## [Tasks]
1 - In the press release, rewrite the paragraph beginning "In December 2009, the Company did not raise" more briefly, keeping its main facts.
2 - Summarize the press release in two sentences.

## [Text]
######
EX-99.1 2 a10-2410_1ex99d1.htm EX-99.1

Exhibit 99.1

 

 

 

EMRISE

NEWS

 

CORPORATION

 

 

 

611 Industrial Way

 

 

 

 

 

Eatontown, NJ 07724

 

 

 

 

(732) 389-0355 · (732) 460-0214

 

 

www.emrise.com

 

 

 

FOR IMMEDIATE RELEASE

 

 

 

 

 

CONTACT:

 

Allen & Caron, Inc

John Donovan

 

Rene Caron (investors)

 

 

 

Chief Financial Officer

 

Len Hall (media)

 

 

 

(732) 387-5790

 

949-474-4300

jdonovan@emrise.com

 

rene@allencaron.com

 

 

len@allencaron.com

 

EMRISE CORPORATION ANNOUNCES MATERIAL MODIFICATION TO CREDIT AGREEMENT
THROUGH JUNE 30, 2010

 

Allows Company Sufficient Time to Sell Assets With Intent to Repay Debt Obligations in Full

 

EATONTOWN, NJ — January 25, 2010 — EMRISE CORPORATION (NYSE Arca: ERI) today announced that it has entered into a material modification to its credit agreement with its primary lender through June 30, 2010.

 

In December 2009, the Company did not raise any capital in an equity offering as required by the Credit Agreement and, further, believed that it may not be, at December 31, in compliance with a number of the financial covenants in the Credit Agreement, including minimum EBITDA, maximum leverage ratio and minimum liquidity.  Based on these anticipated events of default, the Borrowers and the Lender began discussions regarding a plan for payment and a long-term forbearance.  During such discussions, the Borrowers and Lender entered into two short-term forbearance agreements, each of which was announced by the Company and described in Current Reports on Form 8-K filed with the Commission.

 

On January 25, 2010, the Borrowers and the Lender entered into Amendment Number 8 to Loan Documents (“Amendment 8”), which amends the Credit Agreement as of December 31, 2009.  Amendment 8 retroactively removes the requirement to conduct an equity raise that would have otherwise triggered a default, and certain financial covenants that may have triggered a default, reduces the monthly principal payments made on January 1, 2010 and through June 30, 2010 (the “Maturity Date”), and requires the sale of certain assets of the Borrowers.
######
## [Available data]
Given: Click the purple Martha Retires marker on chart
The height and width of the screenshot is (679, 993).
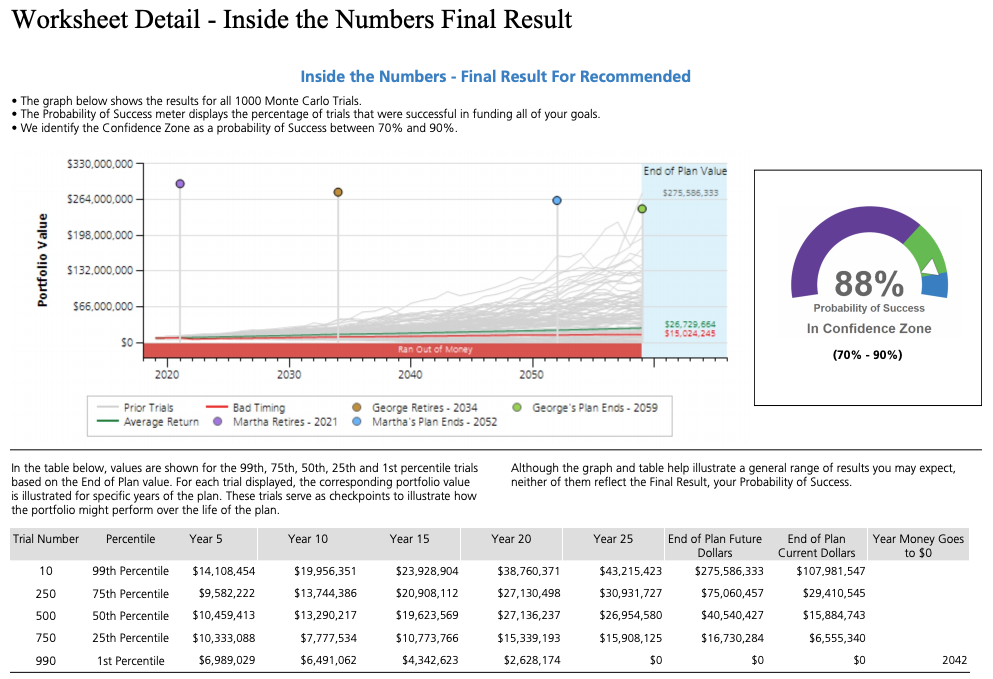Looking at the screenshot, I should (x=180, y=184).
######
## [Worked solutions]
1 - In December 2009, the Company did not complete the equity offering that the Credit Agreement required, and it believed it might not meet several financial covenants at December 31, including minimum EBITDA, maximum leverage ratio and minimum liquidity. Because of these expected defaults, the Borrowers and the Lender began discussing a payment plan and a long-term forbearance. During those discussions, they entered into two short-term forbearance agreements, which the Company announced and described in Current Reports on Form 8-K.

2 - On January 25, 2010, EMRISE Corporation announced a material modification to its credit agreement with its primary lender through June 30, 2010, after it had not raised equity capital in December 2009 as required and expected that it might not meet several financial covenants. The modification, Amendment 8, retroactively removes the equity-raise requirement and certain financial covenants that might have triggered a default, reduces monthly principal payments through June 30, 2010, and requires the sale of certain of the Borrowers' assets.